Bases de dados desatualizadas e decisões políticas podem ter deixado de fora pessoas que tinham direito a receber o Auxílio Emergencial de R$ 600, criado para combater os efeitos econômicos do novo coronavírus. Até agora, 36,8 milhões de pessoas receberam resposta negativa ao pedido do benefício. Parte delas pode ter ficado sem o dinheiro por engano.
A segunda parcela do auxílio começará a ser paga nesta segunda-feira (18), seguindo um calendário informado pela Caixa Econômica Federal.
O benefício pode ter sido negado, por exemplo, a pessoas que perderam o emprego depois do dia 16 de março — graças à base de dados escolhida pelo governo para decidir quem tem direito ou não ao benefício. Assim, pessoas cujas empresas foram atingidas pela crise econômica provocada pelo vírus podem ter ficado sem o auxílio.
Também podem ter sido excluídas pessoas que tenham sido candidatas ou eleitas como suplentes de vereador nas últimas eleições municipais, em 2016 — independente do número de votos recebidos. Isto porque o governo decidiu cruzar dados com o Tribunal Superior Eleitoral, mesmo sem previsão legal.

Linhas de dados de apontamento:
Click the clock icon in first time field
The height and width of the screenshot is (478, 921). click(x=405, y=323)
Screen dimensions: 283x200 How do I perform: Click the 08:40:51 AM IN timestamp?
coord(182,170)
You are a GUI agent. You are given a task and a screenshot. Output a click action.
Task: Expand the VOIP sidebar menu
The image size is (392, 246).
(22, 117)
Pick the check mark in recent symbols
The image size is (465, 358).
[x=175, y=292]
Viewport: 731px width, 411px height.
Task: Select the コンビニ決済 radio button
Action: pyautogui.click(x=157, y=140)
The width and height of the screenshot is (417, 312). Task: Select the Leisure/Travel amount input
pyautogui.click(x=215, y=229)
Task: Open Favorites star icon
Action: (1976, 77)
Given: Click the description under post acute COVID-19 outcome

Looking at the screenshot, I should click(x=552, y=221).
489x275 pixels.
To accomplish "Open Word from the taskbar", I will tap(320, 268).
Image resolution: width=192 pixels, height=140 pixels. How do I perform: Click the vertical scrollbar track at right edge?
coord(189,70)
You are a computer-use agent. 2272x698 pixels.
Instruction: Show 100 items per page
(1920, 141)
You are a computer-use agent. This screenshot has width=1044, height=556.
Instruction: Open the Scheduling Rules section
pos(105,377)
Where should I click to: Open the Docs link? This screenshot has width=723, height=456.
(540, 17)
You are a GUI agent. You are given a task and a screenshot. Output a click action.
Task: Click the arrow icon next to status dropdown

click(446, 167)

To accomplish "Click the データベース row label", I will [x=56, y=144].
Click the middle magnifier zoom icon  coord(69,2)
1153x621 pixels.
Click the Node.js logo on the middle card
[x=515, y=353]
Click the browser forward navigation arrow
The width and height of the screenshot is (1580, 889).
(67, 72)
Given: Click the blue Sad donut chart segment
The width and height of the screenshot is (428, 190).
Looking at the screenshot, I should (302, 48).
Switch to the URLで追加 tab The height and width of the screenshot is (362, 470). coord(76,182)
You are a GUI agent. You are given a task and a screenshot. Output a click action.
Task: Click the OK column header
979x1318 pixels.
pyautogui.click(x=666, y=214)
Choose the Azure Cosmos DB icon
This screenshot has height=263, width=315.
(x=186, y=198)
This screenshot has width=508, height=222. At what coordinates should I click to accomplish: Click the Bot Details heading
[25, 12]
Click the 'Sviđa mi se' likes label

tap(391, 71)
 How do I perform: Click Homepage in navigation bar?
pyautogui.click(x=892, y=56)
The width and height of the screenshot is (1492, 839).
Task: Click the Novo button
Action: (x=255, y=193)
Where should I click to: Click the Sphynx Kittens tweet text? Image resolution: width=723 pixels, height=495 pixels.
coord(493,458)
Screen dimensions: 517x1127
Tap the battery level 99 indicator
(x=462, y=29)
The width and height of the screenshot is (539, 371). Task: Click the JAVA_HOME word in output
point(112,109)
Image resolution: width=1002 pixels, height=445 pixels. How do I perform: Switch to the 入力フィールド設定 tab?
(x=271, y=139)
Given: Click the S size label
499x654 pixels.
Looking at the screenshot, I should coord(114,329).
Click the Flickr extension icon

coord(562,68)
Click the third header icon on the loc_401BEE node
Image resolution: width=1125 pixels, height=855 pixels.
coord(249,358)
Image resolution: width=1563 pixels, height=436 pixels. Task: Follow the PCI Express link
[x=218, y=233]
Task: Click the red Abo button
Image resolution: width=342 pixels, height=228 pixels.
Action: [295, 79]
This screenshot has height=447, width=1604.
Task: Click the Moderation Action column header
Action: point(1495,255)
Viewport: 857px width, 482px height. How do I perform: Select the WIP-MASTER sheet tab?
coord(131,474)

TRABALHO PROPOSTO:
A. Diga se cada afirmação concorda com o texto sobre o Auxílio Emergencial, respondendo sim ou não e citando as palavras do texto que decidem: (i) a segunda parcela do auxílio começa a ser paga na segunda-feira (18); (ii) o cruzamento de dados com o Tribunal Superior Eleitoral tinha previsão legal; (iii) 36,8 milhões de pessoas receberam resposta negativa ao pedido.
B. Reescreva o trecho do texto sobre o Auxílio Emergencial que vai de "O benefício pode" até "sem o auxílio.", trocando "16 de março" por "1º de abril".
As entradas não têm nenhum papel nesta atividade.

RESOLUÇÃO:
A.
(i) Sim: "A segunda parcela do auxílio começará a ser paga nesta segunda-feira (18)".
(ii) Não: "mesmo sem previsão legal".
(iii) Sim: "Até agora, 36,8 milhões de pessoas receberam resposta negativa ao pedido do benefício."

B.
O benefício pode ter sido negado, por exemplo, a pessoas que perderam o emprego depois do dia 1º de abril — graças à base de dados escolhida pelo governo para decidir quem tem direito ou não ao benefício. Assim, pessoas cujas empresas foram atingidas pela crise econômica provocada pelo vírus podem ter ficado sem o auxílio.